We propose a Korean multimodal dialogue system targeting emotion-based empathetic dialogues because most research in this field has been conducted in a few languages such as English and Japanese and in certain circumstances. Our dialogue system consists of an emotion detector, an empathetic response generator, a monitoring interface, a voice activity detector, a speech recognizer, a speech synthesizer, a gesture classification, and several controllers to provide both multimodality and empathy during a conversation between a human and a machine. For comparisons across visual influence on users, our dialogue system contains two versions of the user interface, a cat face-based user interface and an avatar-based user interface. We evaluated our dialogue system by investigating the dialogues in text and the average mean opinion scores under three different visual conditions, no visual, the cat face-based, and the avatar-based expressions.

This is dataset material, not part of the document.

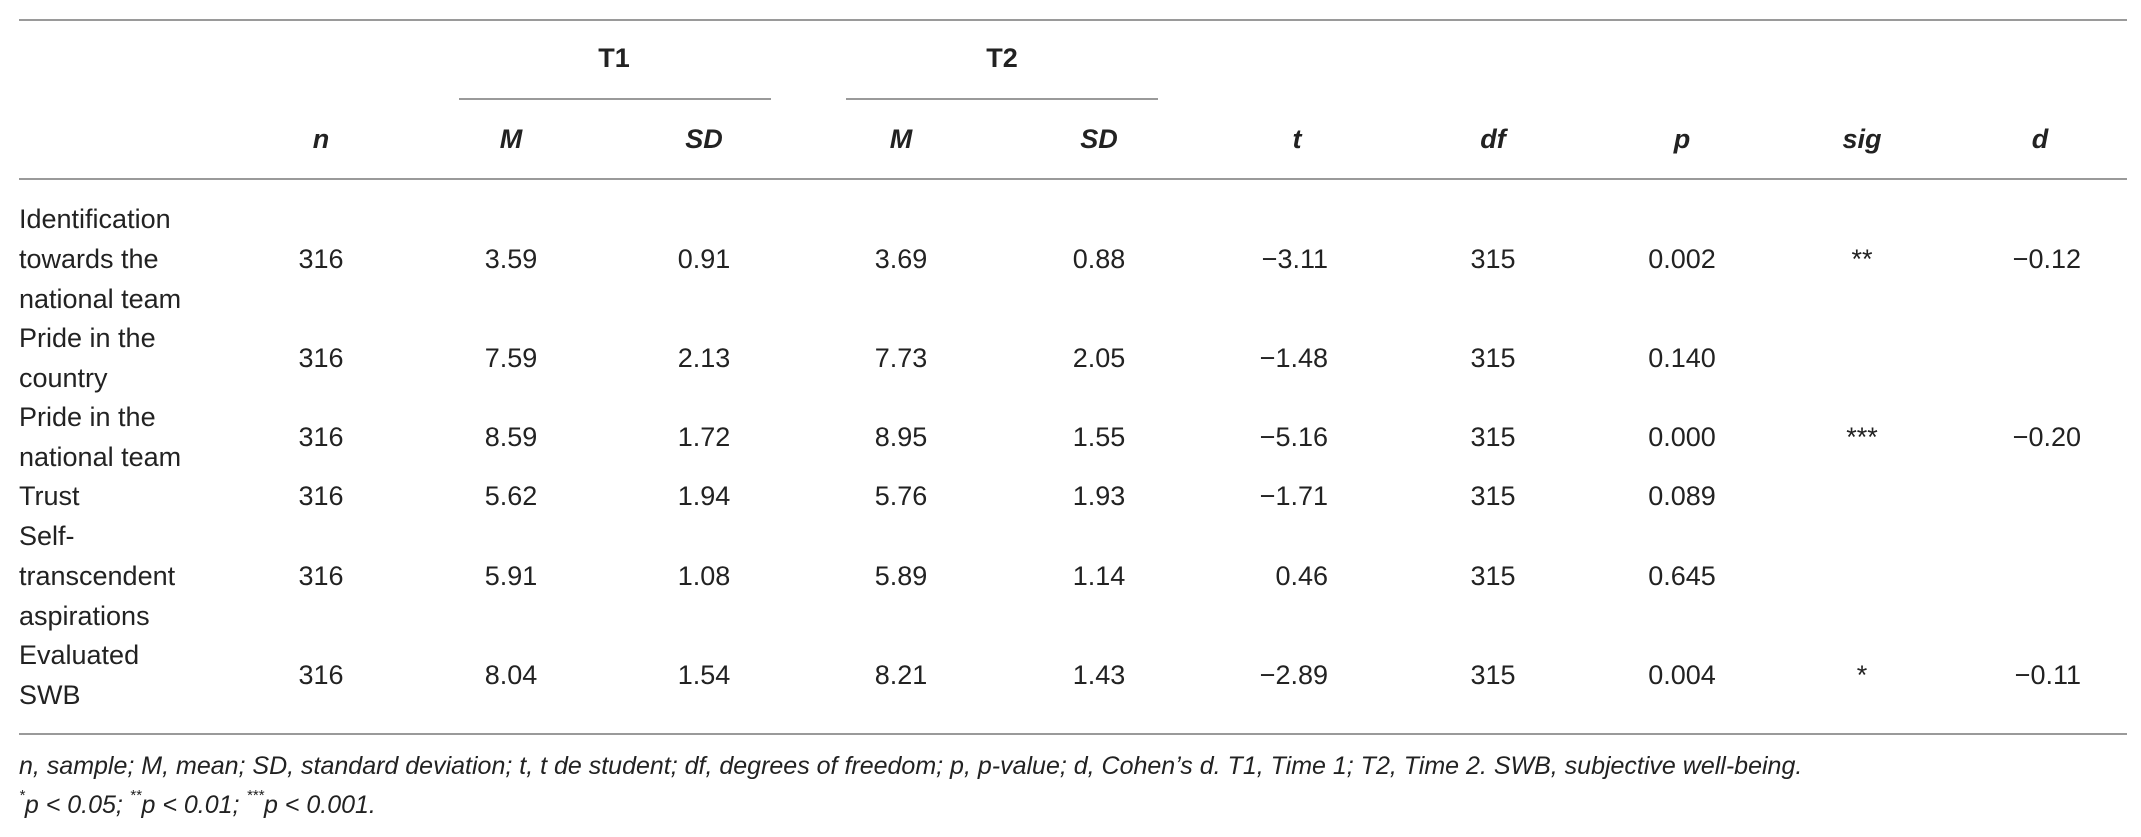  I want to click on row-label-line: transcendent, so click(98, 576).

The experimental results stand for the importance of adequate visual expressions according to user utterances.


pdf bib
BPM_MT: Enhanced Backchannel Prediction Model using Multi-Task Learning
Jin Yea Jang | San Kim | Minyoung Jung | Saim Shin | Gahgene Gweon
Proceedings of the 2021 Conference on Empirical Methods in Natural Language Processing

Backchannel (BC), a short reaction signal of a listener to a speaker’s utterances, helps to improve the quality of the conversation. Several studies have been conducted to predict BC in conversation; however, the utilization of advanced natural language processing techniques using lexical information presented in the utterances of a speaker has been less considered. To address this limitation, we present a BC prediction model called BPM_MT (Backchannel prediction model with multitask learning), which utilizes KoBERT, a pre-trained language model. The BPM_MT simultaneously carries out two tasks at learning: 1) BC category prediction using acoustic and lexical features, and 2) sentiment score prediction based on sentiment cues. BPM_MT exhibited 14.24% performance improvement compared to the existing baseline in the four BC categories: continuer, understanding, empathic response, and No BC. In particular, for empathic response category, a performance improvement of 17.14% was achieved.

pdf bib
A Model of Cross-Lingual Knowledge-Grounded Response Generation for Open-Domain Dialogue Systems
San Kim | Jin Yea Jang | Minyoung Jung | Saim Shin
Findings of the Association for Computational Linguistics: EMNLP 2021

Research on open-domain dialogue systems that allow free topics is challenging in the field of natural language processing (NLP). The performance of the dialogue system has been improved recently by the method utilizing dialogue-related knowledge; however, non-English dialogue systems suffer from reproducing the performance of English dialogue systems because securing knowledge in the same language with the dialogue system is relatively difficult. Through experiments with a Korean dialogue system, this paper proves that the performance of a non-English dialogue system can be improved by utilizing English knowledge, highlighting the system uses cross-lingual knowledge. For the experiments, we 1) constructed a Korean version of the Wizard of Wikipedia dataset, 2) built Korean-English T5 (KE-T5), a language model pre-trained with Korean and English corpus, and 3) developed a knowledge-grounded Korean dialogue model based on KE-T5. We observed the performance improvement in the open-domain Korean dialogue model even only English knowledge was given. The experimental results showed that the knowledge inherent in cross-lingual language models can be helpful for generating responses in open dialogue systems.